Task prompt: Scale the data between the lines holding "Image resolution: width=358" and "Action: pyautogui.click(x=23, y=367)", inclusive, and return only those lines, requests included. Multiply every coordinate in the answers by 0.2 and round each result to a whole number, with halves rounded up.

Provided data:
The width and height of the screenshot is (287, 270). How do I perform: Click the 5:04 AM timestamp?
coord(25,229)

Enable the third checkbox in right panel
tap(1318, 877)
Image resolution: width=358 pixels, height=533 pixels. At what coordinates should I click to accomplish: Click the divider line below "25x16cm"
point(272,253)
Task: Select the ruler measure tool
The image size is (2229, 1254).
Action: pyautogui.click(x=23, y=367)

* * *

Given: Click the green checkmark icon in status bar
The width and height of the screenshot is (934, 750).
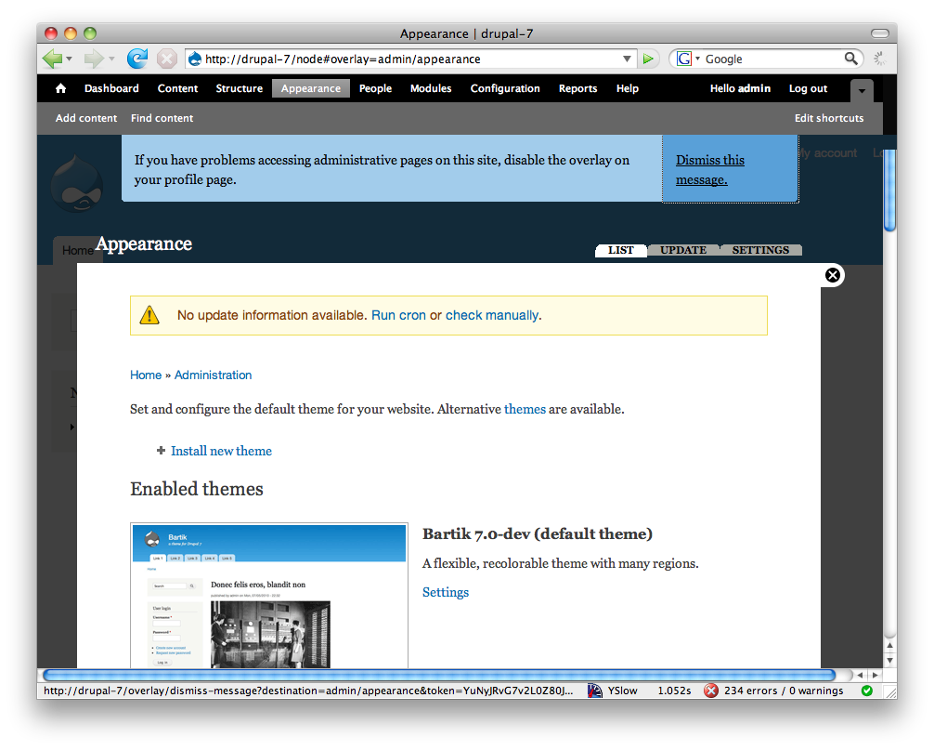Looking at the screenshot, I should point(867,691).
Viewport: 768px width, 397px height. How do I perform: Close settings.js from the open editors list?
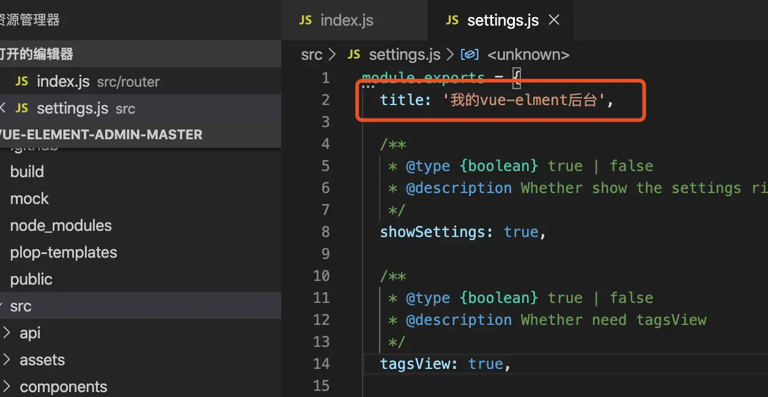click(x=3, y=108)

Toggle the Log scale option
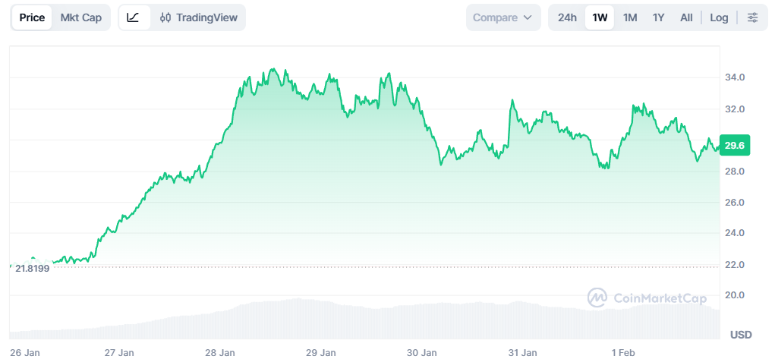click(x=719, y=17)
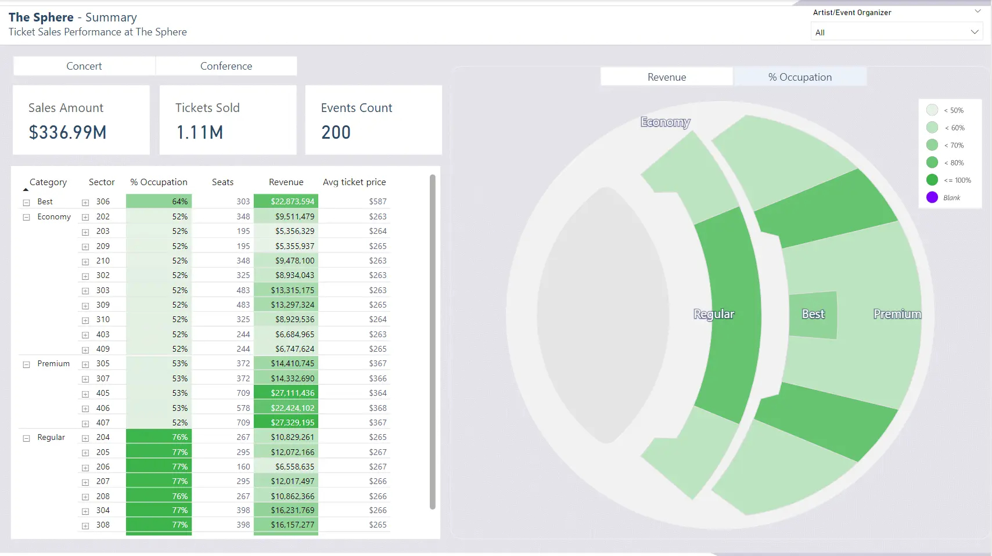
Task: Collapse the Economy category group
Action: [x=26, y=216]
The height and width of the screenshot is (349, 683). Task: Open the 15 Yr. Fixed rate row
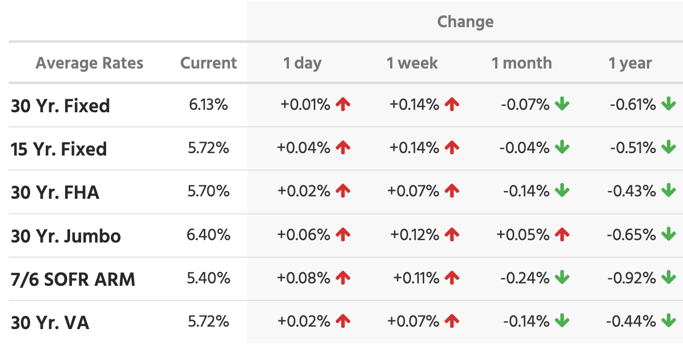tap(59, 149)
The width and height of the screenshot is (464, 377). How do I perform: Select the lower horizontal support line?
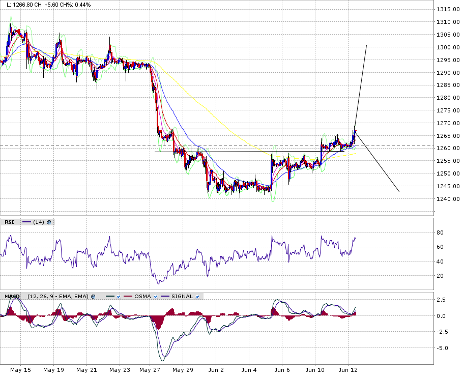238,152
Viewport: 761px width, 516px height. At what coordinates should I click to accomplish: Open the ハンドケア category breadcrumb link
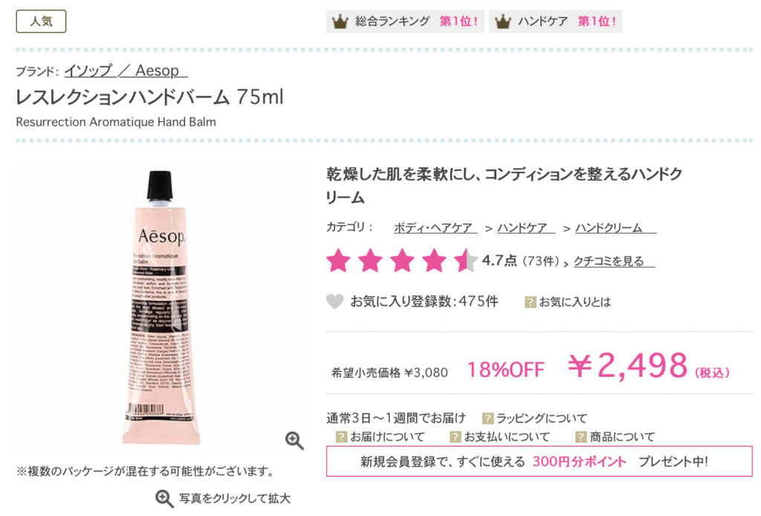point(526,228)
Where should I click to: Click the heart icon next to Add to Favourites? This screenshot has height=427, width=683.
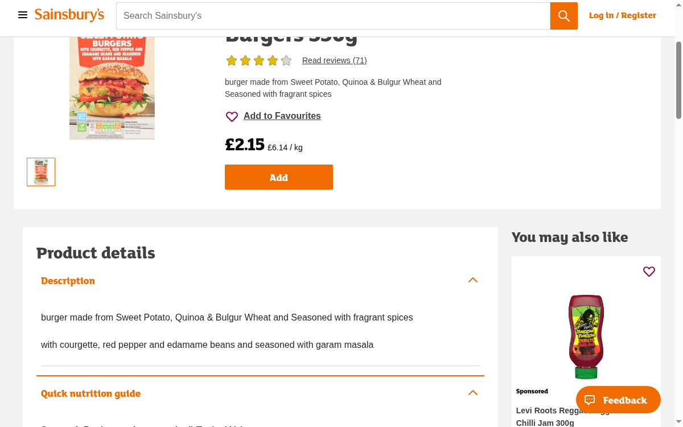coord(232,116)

Task response:
Image resolution: width=358 pixels, height=533 pixels. At what coordinates should I click to accomplish: Click the divider line below "25x16cm"
point(54,51)
Task: Select the ruler measure tool
The image size is (2229, 1254).
Action: pyautogui.click(x=5, y=73)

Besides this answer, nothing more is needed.